UK Commission Advises PM To Apologize After Report Details Decades Of Electroshock Torture Of Gay Troops

Bloomberg News reports:

Prime Minister Rishi Sunak should apologize for the UK’s treatment of gay and trans veterans, according to a government-commissioned review that details a “culture of homophobia” that pervaded the British military for decades.

The study — slated for publication in the first half of June and seen by Bloomberg — details accounts of electric-shock conversion therapy, intrusive medical examinations and witch-hunts of anyone suspected of being gay in the military during more than three decades through to 2000, when a ban on gay personnel serving in the military was lifted.

The report includes evidence of bullying, blackmail and sexual assaults as well as detailing the significant toll on the mental health of veterans that in some cases led to homelessness and suicide.
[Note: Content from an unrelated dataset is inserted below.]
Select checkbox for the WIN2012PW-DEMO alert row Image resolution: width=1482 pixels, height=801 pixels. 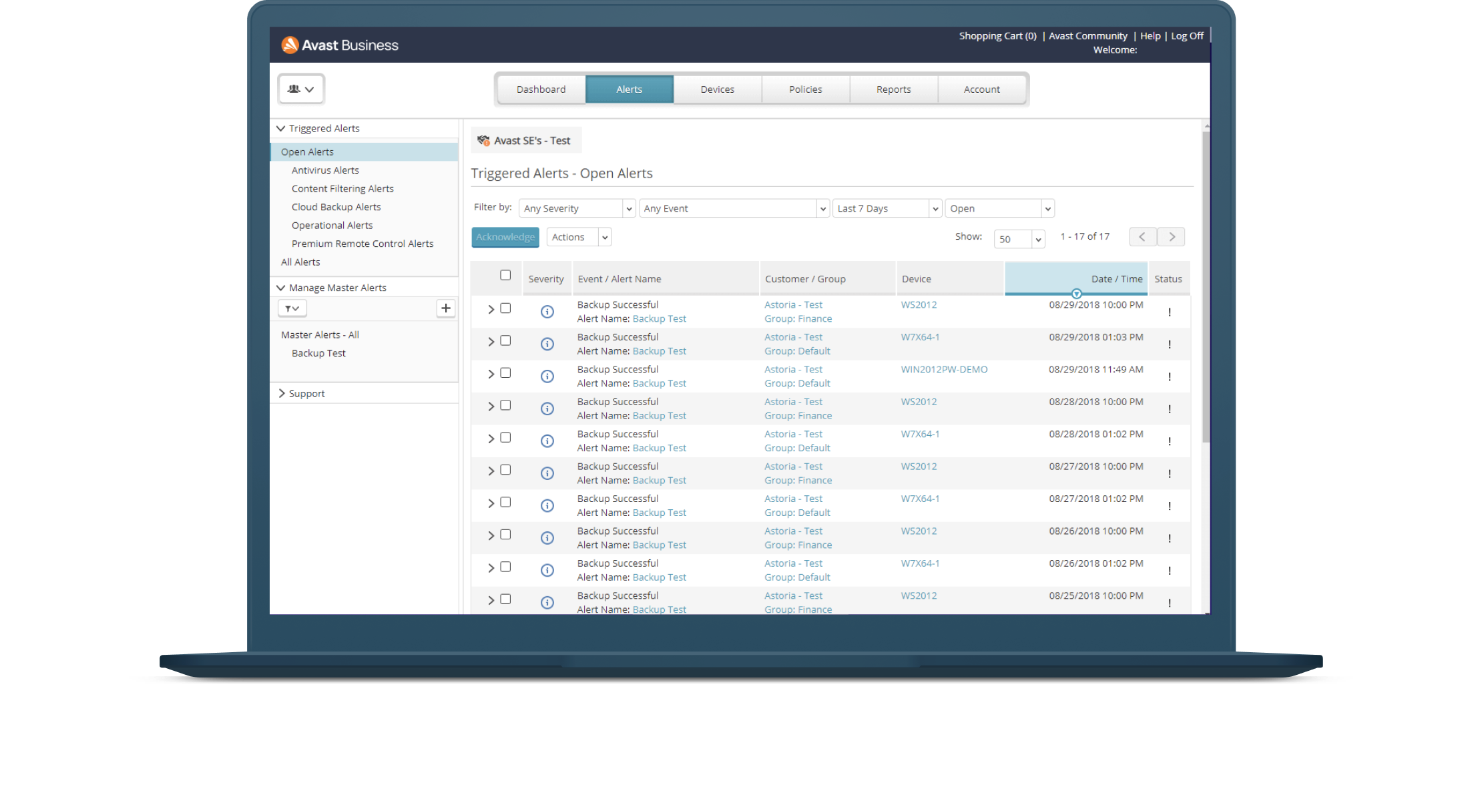tap(505, 373)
More from a separate Bloomberg report:



Military personnel were still being referred to doctors for conversion therapy as recently as the 1990s, according to anonymous testimony in a government-commissioned review seen by Bloomberg and slated for publication next month. The study contains more than a thousand anonymous submissions detailing the use of electrodes, blackmail and sexual assault against gay personnel between 1967 and 2000.
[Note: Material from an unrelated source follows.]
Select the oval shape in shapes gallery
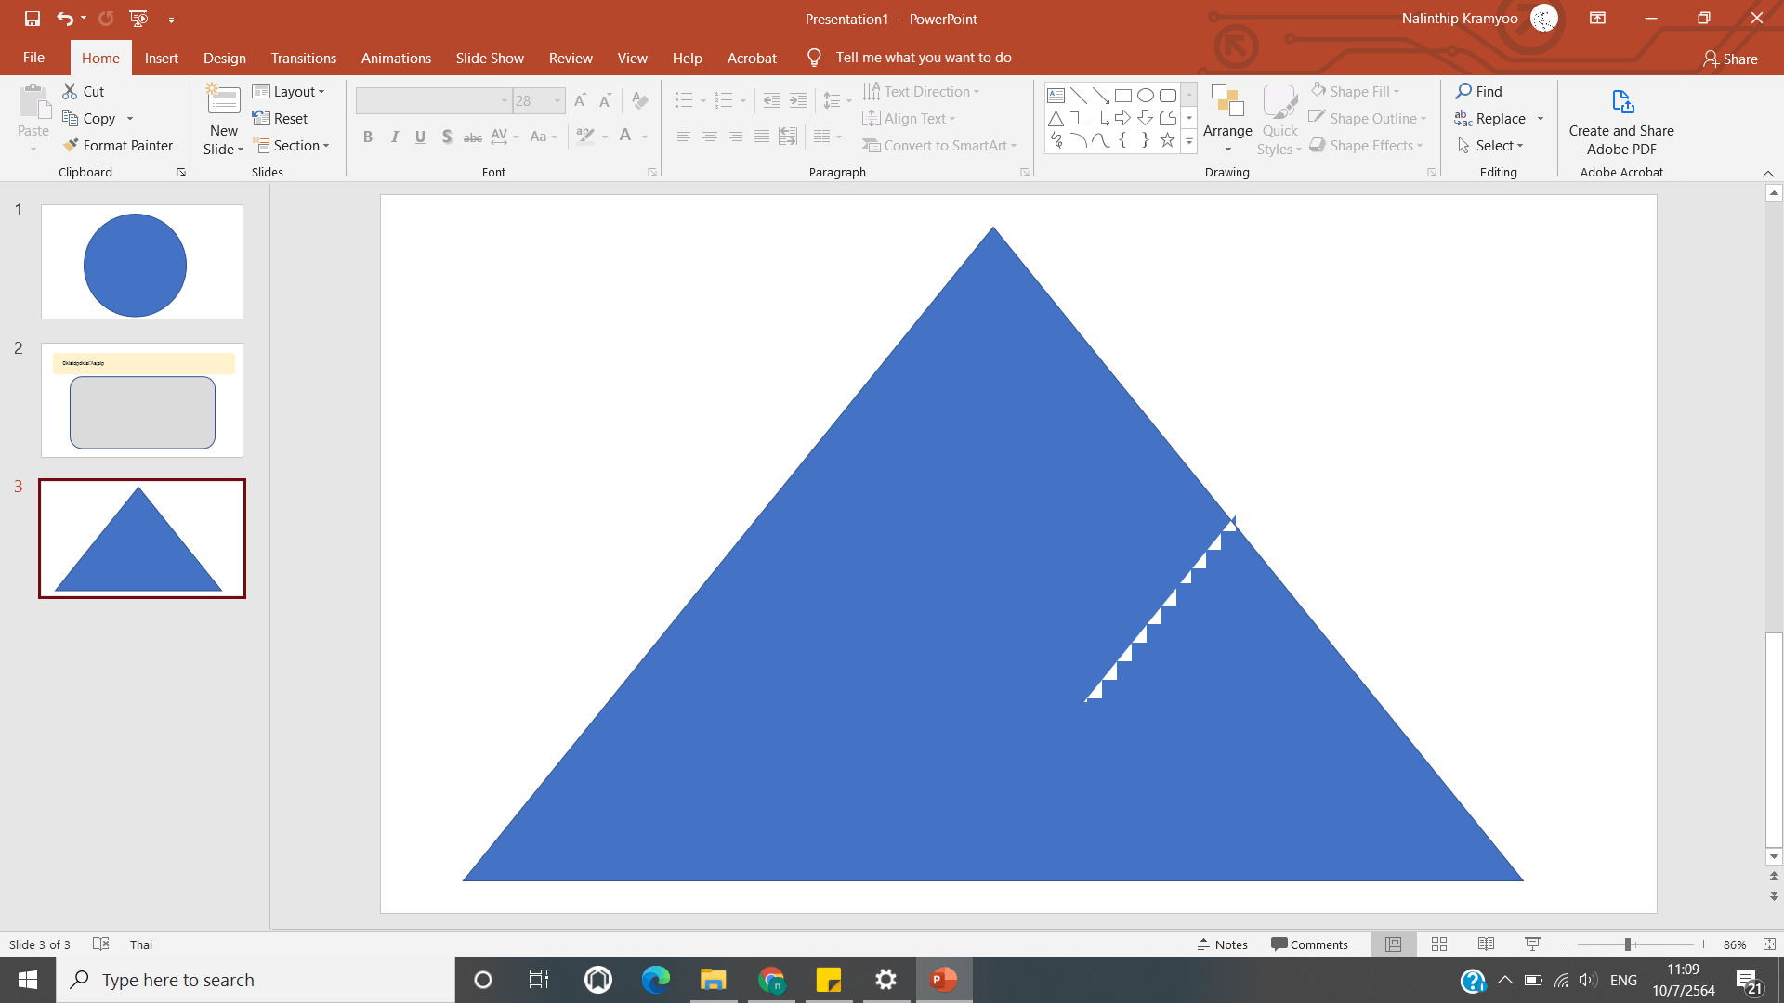 pos(1145,96)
A veteran who served in the Royal Air Force testified that they were sent to a psychiatric ward to be interrogated about their sexuality while seated on a commode. Electrodes were attached to their head and used to take a reading of their brain while medical staff drank lager. They were told they had a “shadow” on their brain, which explained their sexuality.

Referrals of young male personnel for what was referred to as “the cure” were still taking place as recently as the mid-1990s, according to testimony from a civilian doctor who served at various military bases from 1993 to 2004.